Unsurprisingly, it’s a similar story in the UK in terms of inflation. CPI shot higher in 2022, reaching a YoY peak above 11% and still printing over 10%. The BoE has a difficult task in its hands, trying to fight inflation with tighter monetary conditions while the UK economy shows increasing signs of an incoming recession. This has been reflected in some of the MPC members, having two voting for no change in rates, in the last interest rate decision meeting. The Bank of England is arguably one of the most dovish central banks, and this can put downward pressure on UK rates and Sterling.

Bank of Japan

Japan has enjoyed very low inflation for decades, and this has enabled it to run an extremely accommodative monetary policy for a prolonged period. Inflation has finally started to substantially exceed their target, and this has led the market to finally price a BoJ move away from negative rates. There was growing expectation for a change in policy in this week’s rate decision meeting, but that didn’t materialize, much to the JPY bulls’ frustration. The markets are certainly pricing a change in BoJ policy, with the Yen having appreciated over 15% vs. the USD in the past 3 months.

Market Implications

The main driver for markets has arguable been the level of yields, with the 10y US Treasuries in particular. As mentioned above, the curve has remained very inverted in the past months, and this phenomenon almost always precedes a recession. It’s probably fair to say that the market is pricing too much easing too quickly for the Fed, and so a bounce back in yields is possible in the short term. We have bounced from a confluence of supports in the US 10y yield, and a potential rally could have targets in the 3.60s or even challenge the previous highs at 3.90%.

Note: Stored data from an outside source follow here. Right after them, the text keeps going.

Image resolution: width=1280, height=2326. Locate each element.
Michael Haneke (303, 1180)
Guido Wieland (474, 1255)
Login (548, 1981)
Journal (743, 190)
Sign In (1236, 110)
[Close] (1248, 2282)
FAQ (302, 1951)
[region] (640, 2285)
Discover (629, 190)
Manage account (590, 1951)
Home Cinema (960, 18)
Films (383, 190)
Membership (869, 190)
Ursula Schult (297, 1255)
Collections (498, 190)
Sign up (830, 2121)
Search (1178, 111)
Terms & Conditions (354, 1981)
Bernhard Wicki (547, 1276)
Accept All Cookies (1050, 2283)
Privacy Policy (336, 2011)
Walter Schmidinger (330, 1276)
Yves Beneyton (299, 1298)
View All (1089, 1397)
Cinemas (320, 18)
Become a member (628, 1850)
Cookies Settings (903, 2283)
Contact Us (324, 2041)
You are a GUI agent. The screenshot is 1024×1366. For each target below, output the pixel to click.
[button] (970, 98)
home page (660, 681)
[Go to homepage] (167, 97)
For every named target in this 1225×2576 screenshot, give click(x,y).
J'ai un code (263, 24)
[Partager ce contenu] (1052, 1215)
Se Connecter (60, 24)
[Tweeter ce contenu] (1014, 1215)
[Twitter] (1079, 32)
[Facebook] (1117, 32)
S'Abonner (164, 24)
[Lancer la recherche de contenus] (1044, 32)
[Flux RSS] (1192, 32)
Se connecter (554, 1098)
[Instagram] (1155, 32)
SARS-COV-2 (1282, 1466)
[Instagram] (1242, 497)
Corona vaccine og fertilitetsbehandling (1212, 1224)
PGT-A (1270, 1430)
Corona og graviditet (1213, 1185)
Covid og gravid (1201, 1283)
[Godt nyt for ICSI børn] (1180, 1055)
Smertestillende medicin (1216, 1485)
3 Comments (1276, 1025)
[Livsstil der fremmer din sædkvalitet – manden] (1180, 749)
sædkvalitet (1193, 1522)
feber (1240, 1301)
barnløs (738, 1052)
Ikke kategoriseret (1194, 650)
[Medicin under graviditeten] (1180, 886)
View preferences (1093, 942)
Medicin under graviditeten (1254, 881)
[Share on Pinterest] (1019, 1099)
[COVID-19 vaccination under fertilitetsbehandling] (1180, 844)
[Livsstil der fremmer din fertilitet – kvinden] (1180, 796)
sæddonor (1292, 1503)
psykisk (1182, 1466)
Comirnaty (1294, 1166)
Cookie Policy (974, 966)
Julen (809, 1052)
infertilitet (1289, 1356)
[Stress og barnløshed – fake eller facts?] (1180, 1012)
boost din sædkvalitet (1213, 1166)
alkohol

If yields move higher from here, then the logical reaction would be to see the US Dollar strengthen. With support confluence in the low 102s, we could rise towards the next upside targets at around 105 and 108.8

Equities have been quite resilient in the face of rising yields, but the global economic environment has turned for the worse in the past few months. The S&P500 index has already dropped nearly 20% from the all-time highs, but there is still potential for more downside.

Since 2008, the market has been conditioned to get into buy-the-dip mode as soon as the economy weakens, anticipating supportive central bank action. However, the current environment might finally be marking a change to this behaviour. The combination of higher yields, high inflation and a fall in general company earnings might be the catalyst for another leg lower in risk assets. The S&P500 index – currently at around 3900 points – has important resistance at around 4000, and a potential downside at around 3600.

The main takeaway from all the above is that there is currently an apparent central bank divergence, and this may persist in the near term:

  • the ECB is hawkish and still behind on the hiking cycle.
  • the Fed is hawkish but near the end of the hiking cycle.
  • the BoE is dovish and near the end of the hiking cycle.
  • the BoJ is still dovish but should embark on a hiking cycle soon.